* [What to work on] Reproduce in full every line from the one containing "Screen dimensions: 952x1270" through the final line, offsetting each coordinate in the answers by adding 67 to it. Leave the pictures out of your answer.

## Start Raw data

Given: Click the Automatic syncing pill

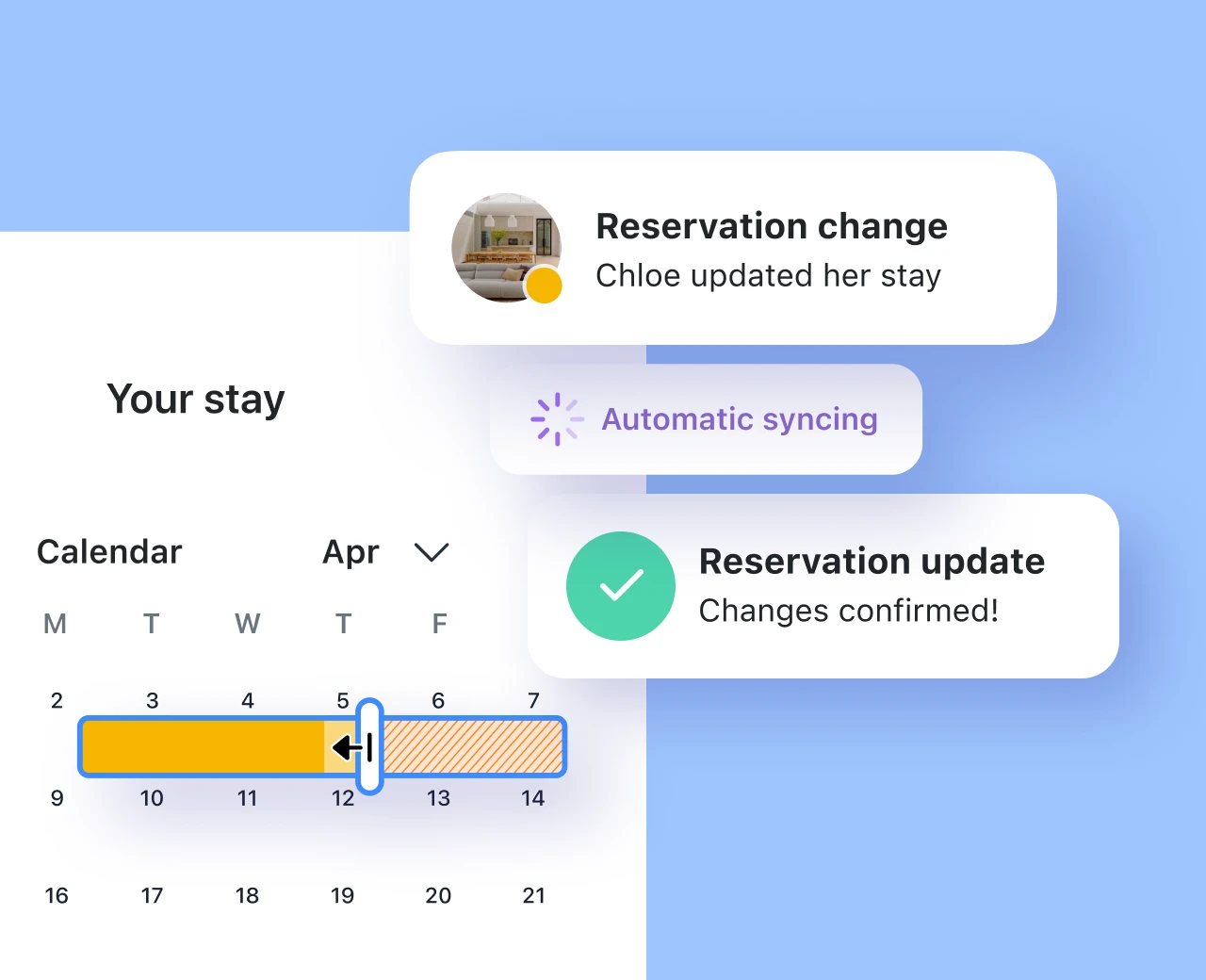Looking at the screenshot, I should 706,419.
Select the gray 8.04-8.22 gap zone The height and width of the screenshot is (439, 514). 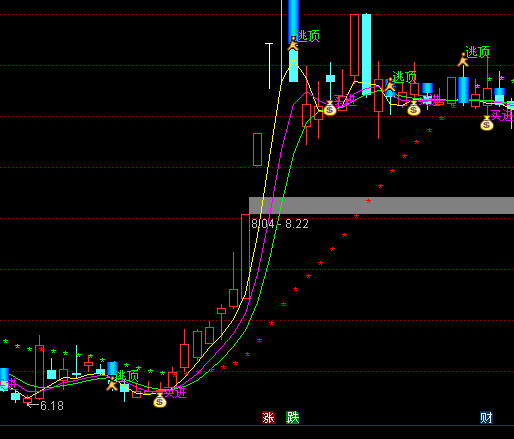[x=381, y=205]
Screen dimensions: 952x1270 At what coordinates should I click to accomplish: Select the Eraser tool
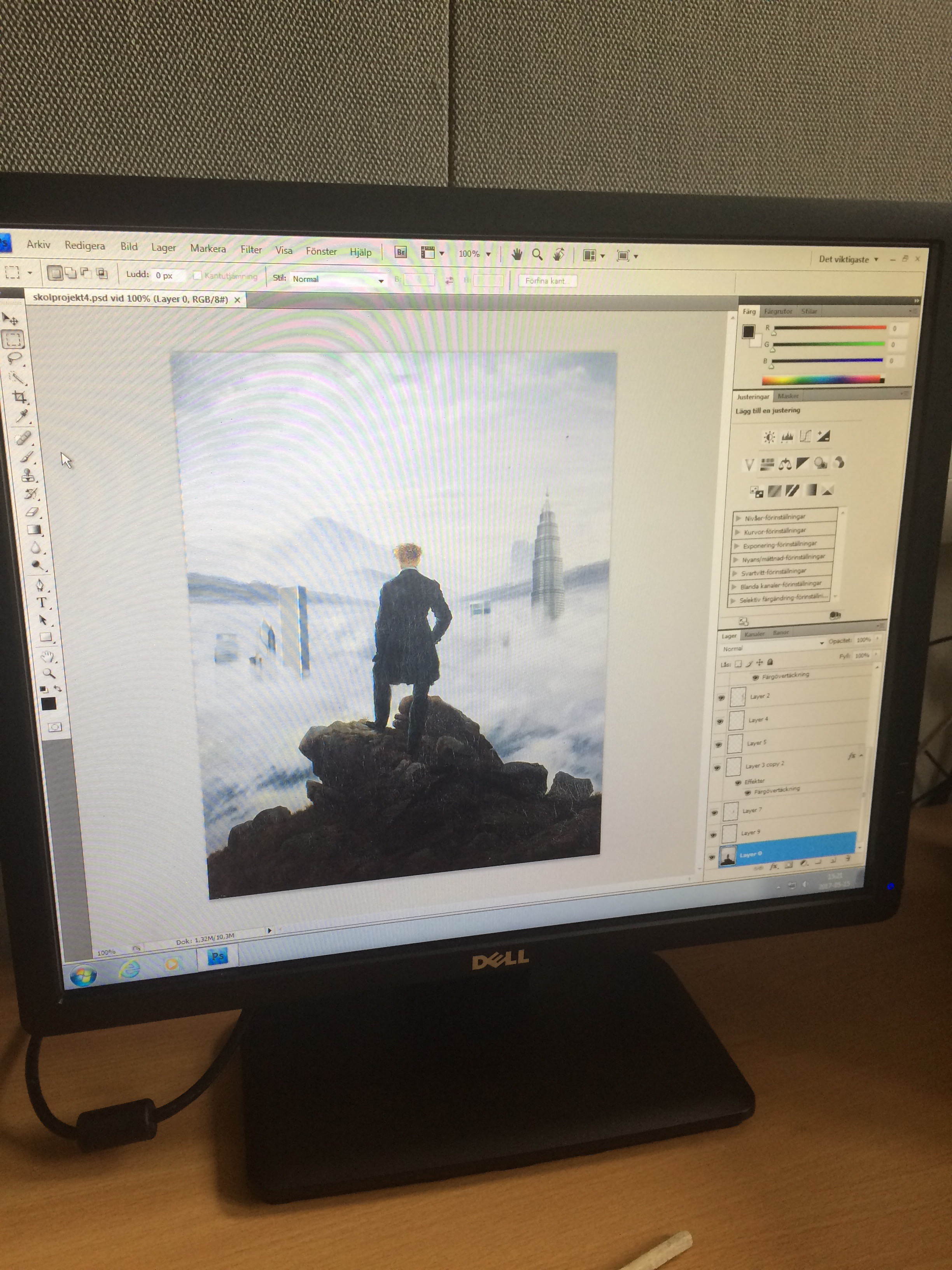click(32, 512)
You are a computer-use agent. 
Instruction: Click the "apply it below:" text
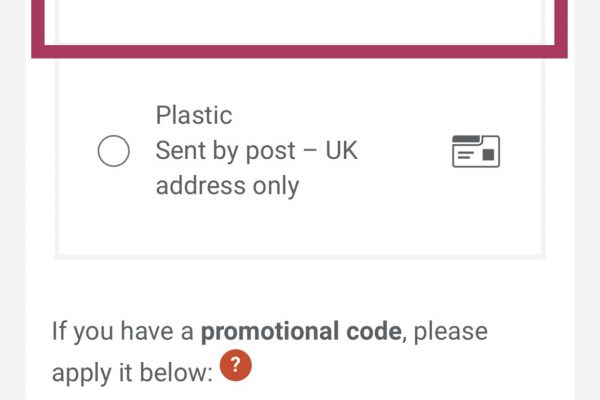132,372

## End Raw data

* [Output below]
Screen dimensions: 952x1270 At what coordinates should I click to accomplish: Select the Eraser tool
click(99, 579)
You are a computer-use agent. 
Instruction: Click the "apply it below:" text
199,439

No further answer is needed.